Google has announced that it has finished rolling out the March 2024 spam update

In total the rollout took 14 days and 21 hours. It started on March 5th and was completed on March 20th. Crucially, the company has not finished rolling out the March 2024 core update. We expect this to continue over the next couple of weeks.

What was the March 2024 Spam Update? 

The March 2024 spam update aimed to penalise websites that had been using spam techniques that violated Google’s guidelines. Such techniques included:

  • Creating content that was primarily intended to match very specific search queries (think AI-generated, Q&A-led sites) 
  • Producing content at scale to boost search rankings (regardless of whether this was done via AI, copywriters or a combination of both)
  • Purchasing expired domains and repurposing them with the intention of boosting the search ranking of low-quality content

Added to this, as part of the update, Google also issued a two-month warning that it will take action against any websites that host “low-value, third-party content produced primarily for ranking purposes, without close oversight of the website owner” from May 5th.

What did We See from the March 2024 Spam Update? 

While the March 2024 spam update was underway, Google also announced a number of new spam policies. As a result, the rollout led to a slew of manual actions (search ranking penalties you can see within Google Search Console) for ‘pure spam’. 

As a reminder, Google issues a manual action against a website when a human reviewer determines that the website is not compliant with the company’s spam policies. When a manual action is issued, a site no longer shows in the SERPs. 

Within hours of this update starting, hundreds of low-quality websites were completely de-indexed by Google and issued with manual actions for ‘pure spam’. The vast majority of these featured the heavy use of low quality, AI-generated content. 

Most of these actions were issued within a 24-hour window, leading Glenn Gabe to share the following GIF:

Following this, as the update rolled out, we also saw Google start to issue ‘misleading content’ manual actions. Again, these were largely given to websites that had relied heavily on AI-generated content. These manual actions primarily targeted sites that had featured prominently in News and Discover. 

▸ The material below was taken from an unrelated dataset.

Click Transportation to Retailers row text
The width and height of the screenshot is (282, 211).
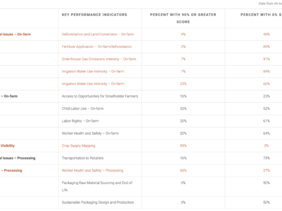[x=82, y=158]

Interestingly though, although AI-generated content definitely seems to be in Google’s crosshairs at the moment, a number of site owners have also claimed that their websites have received manual actions in spite of the fact that they’ve never used AI for content generation purposes. For example:

Of course, it’s possible that these site owners are merely trying to save face. However, this actually wouldn’t be unexpected. After all, Google has been clear that it is targeting ‘low-value content’. It’s just that AI content actually matches this description. This means that all sites that are creating meaningless content that is purely created to rank rather than serve users will still be hit by spam penalties even if their content has been written by humans rather than machines. 

Overall, it’s tough to say how many sites were hit by Google’s March 2024 spam update (particularly as the core update is still rolling out). However, estimates suggest that more than 1,000 sites were completely de-indexed. Noticeably, at present, it’s also thought that none have since recovered:

How can My Website Recover from the March 2024 Spam Update? 

If you were hit by this update, then Google recommends that you should review its spam policies and ensure that you’re compliant. If you’re not, you should immediately remove and replace all offending content. 

When handling manual actions with Google, it’s very important to be as compliant as possible and take as many actions as possible to try and revert the issue. You should also document these in detail before you file a reconsideration request.

For its part, Google says that it will carry out periodic refreshes to the spam update, but it may take impacted websites many months to recover. 

Concerned about whether your site may be hit by an update or unsure how you can genuinely show users your authority and expertise? Talk to our content experts today. We’d love to help you navigate the current updates and help you create user-first content that will help you reach your goals.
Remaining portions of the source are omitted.